Biene ist vermutlich eine der stillsten und traurigsten Hündinnen im Public Shelter in Baia Mare. Seit über vier Jahren lebt sie dort – vier Jahre voller Lärm, Enge und Unsicherheit. Als sie ins Shelter kam, war sie verängstigt, scheu und misstrauisch gegenüber allem und jedem. Heute sitzt sie noch immer zurückgezogen in ihrem Zwinger, ohne Zuversicht, als hätte sie die Hoffnung längst aufgegeben.
Biene lässt sich nicht berühren und traut sich kaum, ihren Zwinger zu verlassen. Sie zieht sich in die Ecken zurück und zeigt deutlich, dass sie keinen Kontakt möchte. Ihr Verhalten spricht von tiefer Verunsicherung und Enttäuschung – vermutlich von Erfahrungen, die ihr gezeigt haben, dass Nähe nichts Gutes bedeutet. Was sie in ihrem bisherigen Leben ertragen musste, wissen wir nicht. Aber es ist leicht zu erahnen, dass sie kaum Zuwendung, Sicherheit oder Freundlichkeit erfahren hat.
Und doch gibt es kleine Zeichen, die Mut machen. Langsam beginnt Biene, vorsichtig aus ihrer Hütte zu kommen. Mit Leckerlis lässt sie sich inzwischen ein wenig locken. Diese kleinen Schritte mögen unscheinbar wirken, sind für einen Hund wie Biene jedoch ein großer Fortschritt. Mit Rüden zeigt sie sich verträglich, ihre Verträglichkeit mit Hündinnen konnte bisher nicht getestet werden.
Biene ist eine hübsche Hündin mit dichtem braun-schwarzem Fell.
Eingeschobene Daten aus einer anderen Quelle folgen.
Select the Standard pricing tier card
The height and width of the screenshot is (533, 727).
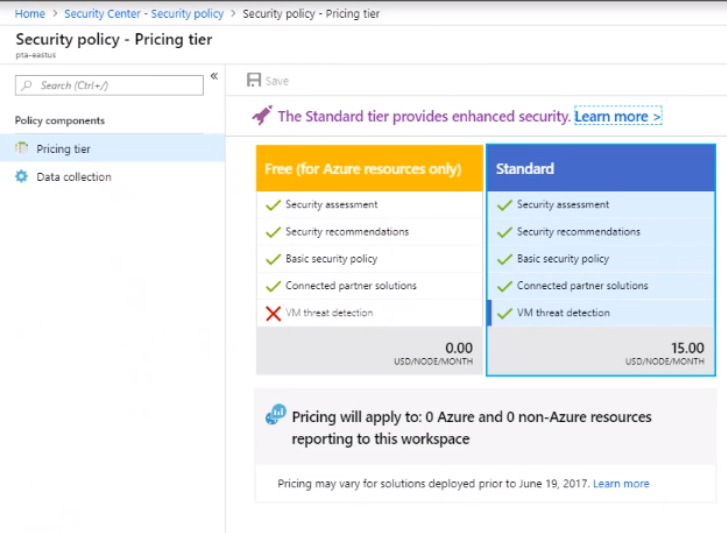600,169
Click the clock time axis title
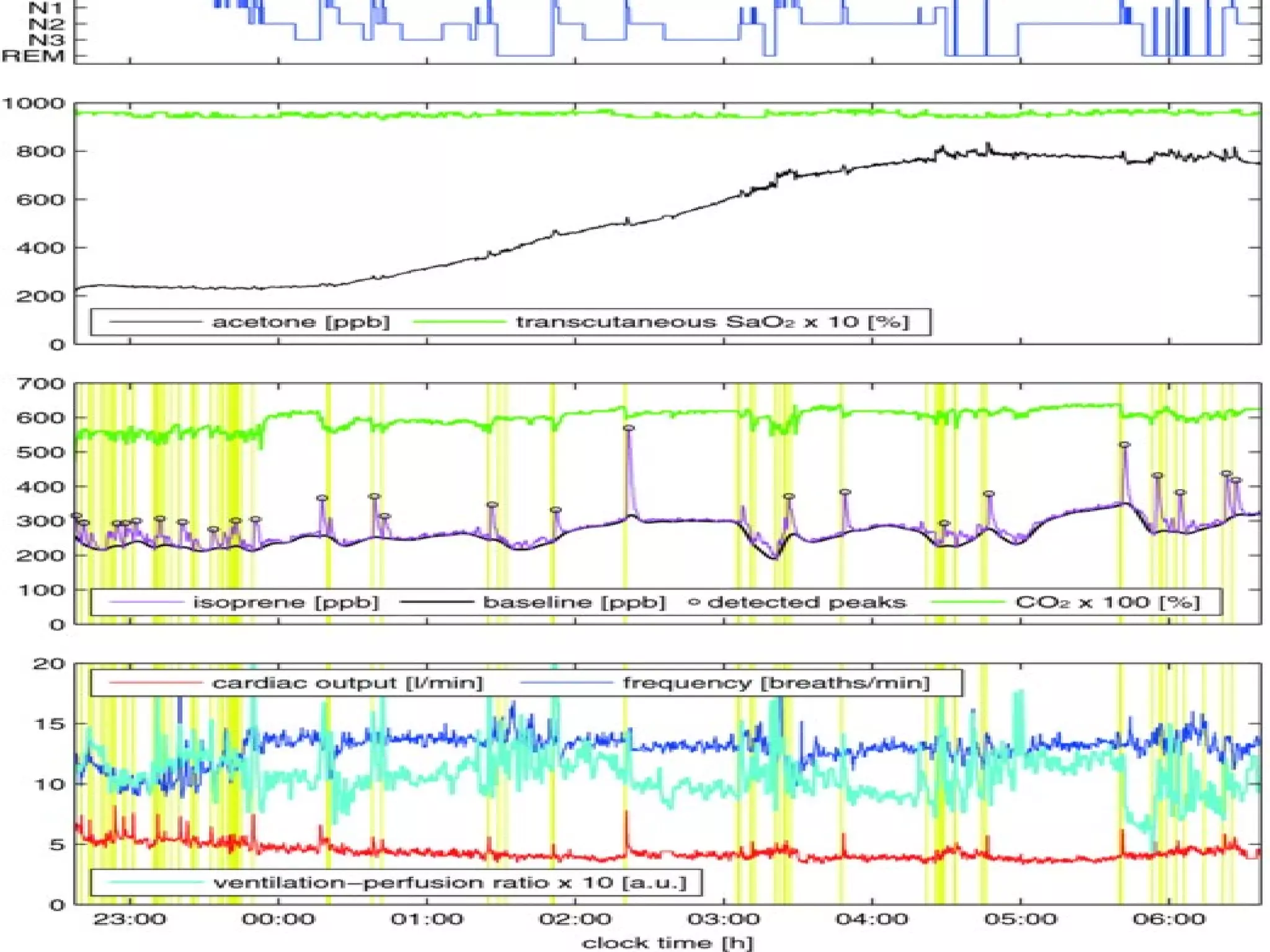 coord(667,943)
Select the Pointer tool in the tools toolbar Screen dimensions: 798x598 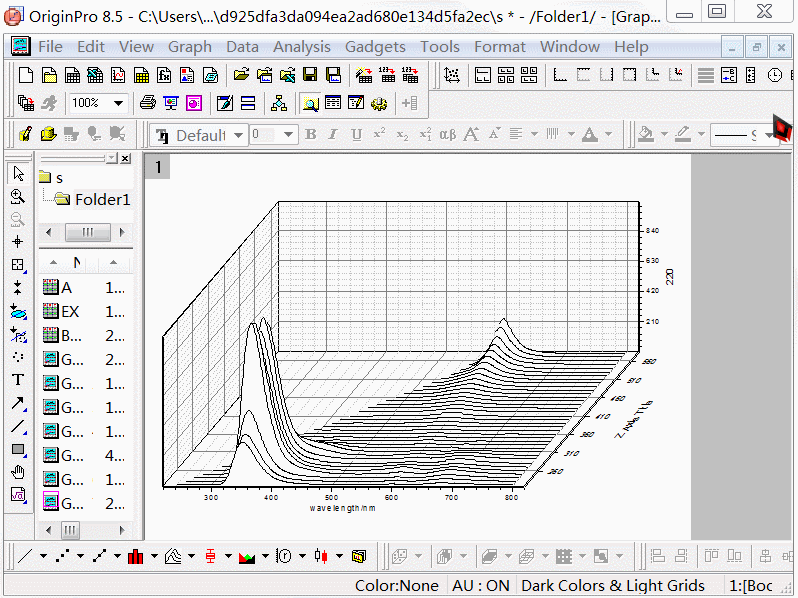[x=17, y=174]
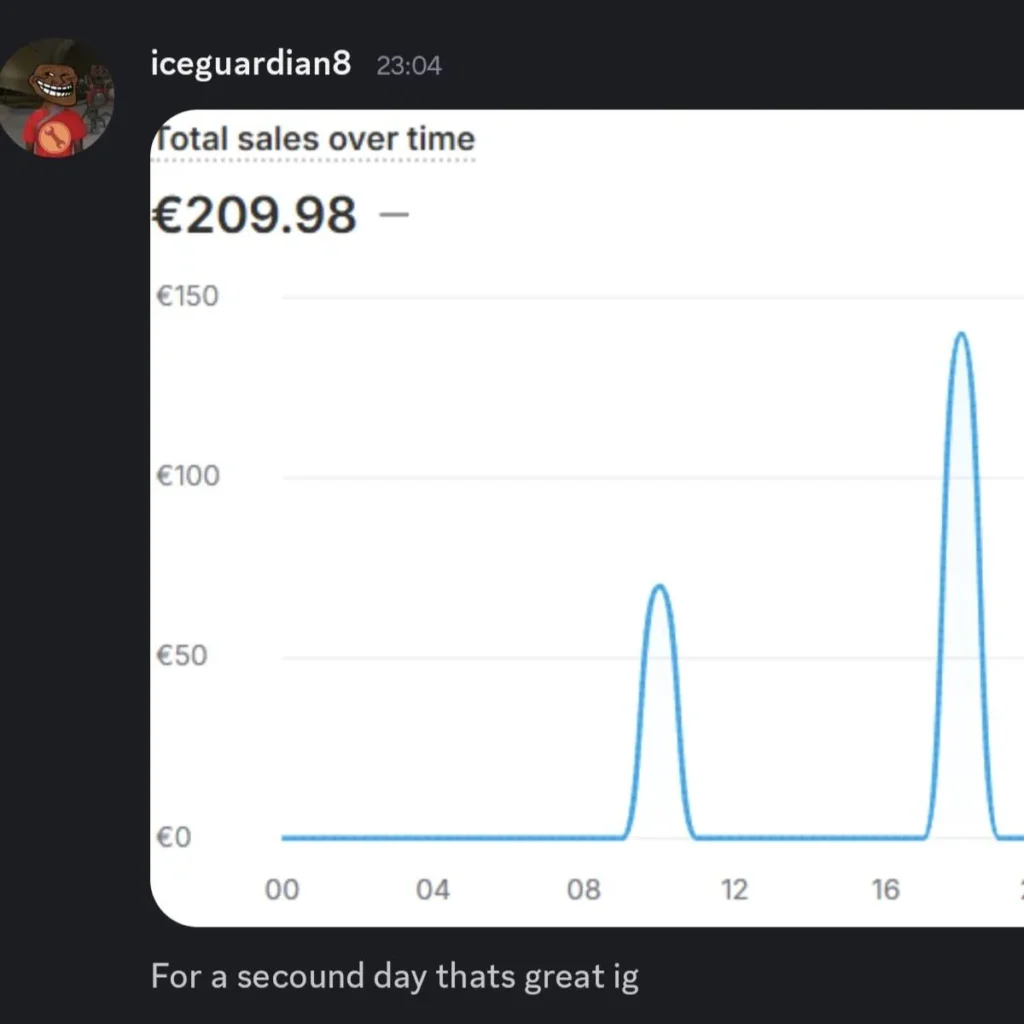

Sie ist etwa 4 Jahre alt und rund 55 cm groß. Ihre großen, hellbraunen Augen blicken noch immer misstrauisch in die Welt – und doch liegt in ihnen die Hoffnung, dass sich ihr Leben vielleicht doch noch einmal verändern darf. Man kann sich gut vorstellen, wie diese Augen mit der Zeit weicher werden, wenn sie endlich Zuwendung, gutes Futter, Bewegung in der Natur und ein ruhiges, sicheres Umfeld erleben darf.
Biene hat vermutlich noch nie in einem Haushalt gelebt. Leine, Geschirr, Stubenreinheit oder Alltagsroutinen sind ihr völlig fremd. All das wird sie nur lernen können, wenn sie zuerst Vertrauen fasst. Doch mit Geduld, Ruhe und verlässlichen Menschen an ihrer Seite kann sie Schritt für Schritt lernen, was es heißt, in Sicherheit zu leben.
Für Biene suchen wir ganz besondere Menschen: hundeerfahrene, ruhige und empathische Adoptant:innen, die sie dort abholen, wo sie steht – ohne Erwartungen, ohne Druck. Menschen, die bereit sind, ihr Zeit und Raum zu geben und ihr selbst zu überlassen, wie schnell sie sich öffnen möchte. Ein ruhiges Zuhause in ländlicher Umgebung mit einem sicher eingezäunten Grundstück wäre für Biene ideal.
Biene braucht keine schnellen Erfolge. Sie braucht Menschen, die bleiben. Menschen, die an sie glauben und ihr zeigen, dass es sich lohnt, wieder Vertrauen zu fassen. Nach über vier Jahren Warten wäre es ihr größtes Glück, endlich ankommen zu dürfen.
Biene kann kastriert, gechipt, entwurmt und entfloht mit einem EU-Heimtierausweis in ihr neues Zuhause reisen. Sie wird nach positiver Vorkontrolle gegen eine Schutzgebühr von 500 Euro vermittelt.
Unser Dank geht an die Namenspatin Monika W., denn du hast Biene ihren Namen ausgesucht und ihr damit eine eigene, unverwechselbare Identität gegeben.